I wanted to be able to validate some html produced from a template rendering function in my Python code.
I went to the Github page for validator.w3.org to consult the API.
Following my interpretation of what I read, I tried the following code:
import requests
import urllib
index_html = '<!DOCTYPE html>\n<html lang="en">\n<head>\n '\
'<meta charset="UTF-8">\n '\
'<title></title>\n</head>\n<body>\n \n</body>\n</html>\n'
FRAGMENT = ''
query = {}
QUERY = 3
tokens = ['https', 'validator.w3.org', 'nu/', query, FRAGMENT]

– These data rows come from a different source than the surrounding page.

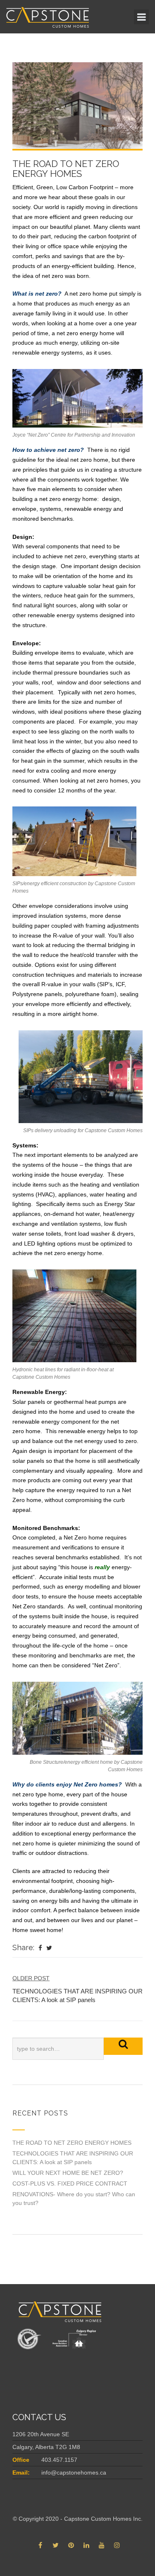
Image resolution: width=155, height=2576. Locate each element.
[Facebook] (40, 1948)
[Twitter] (49, 1948)
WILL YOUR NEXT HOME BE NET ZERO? (67, 2172)
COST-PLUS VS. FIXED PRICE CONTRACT (69, 2183)
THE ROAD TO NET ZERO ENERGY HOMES (71, 2142)
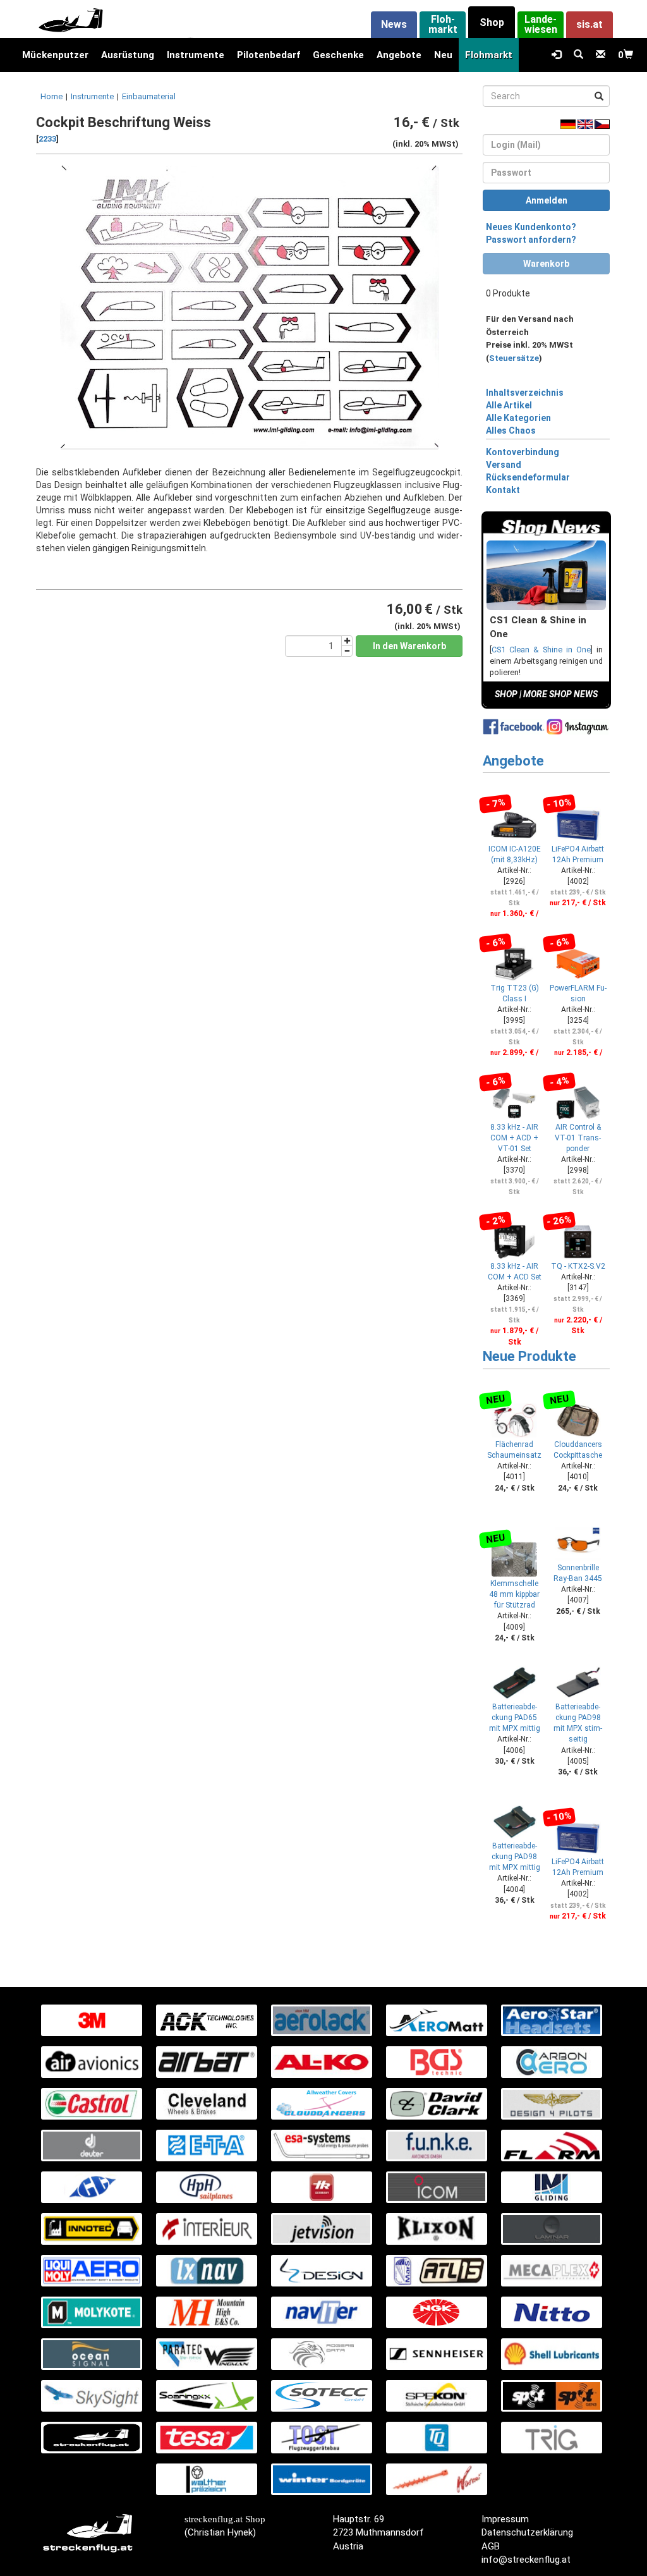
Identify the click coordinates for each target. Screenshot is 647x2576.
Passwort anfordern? (531, 240)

headers = {'Content-type': 'text/html; charset=utf-8'}
query = {'out': 'json'}
query = urllib.parse.urlencode(query)
tokens[QUERY] = query
url = urllib.parse.urlunsplit(tokens)
kwargs = dict(
headers=headers,
data=index_html,
)
response = requests.post(url, **kwargs)
response.json()
returns:
*** UnicodeEncodeError: 'ascii' codec can't encode character '\u201c' in position 48: ordinal not in range(128)
response.content
is this:
b'{"messages":[{"type":"info","message":"The Content-Type was \xe2\x80\x9ctext/html\xe2\x80\x9d. Using the HTML parser."},{"type":"info","message":"Using the schema for HTML with SVG 1.1, MathML 3.0, RDFa 1.1, and ITS 2.0 support."},{"type":"error","lastLine":5,"lastColumn":17,"firstColumn":10,"message":"Element \xe2\x80\x9ctitle\xe2\x80\x9d must not be empty.","extract":"\n \n
The type(response.content)
is <class 'bytes'>
.
I know that json.loads
requires a string so I postulated that the response.json
was throwing an exception because the content was in bytes that failed to decode into a string:
import json
json.loads(response.content.decode('utf-8'))
Indeed, same exception:
*** UnicodeEncodeError: 'ascii' codec can't encode character '\u201c' in position 48: ordinal not in range(128)
My knowledge has run out and has left me stuck wondering what part of this code to change in order to get the JSON from the requests.post
response
.
Thanks in advance for your help.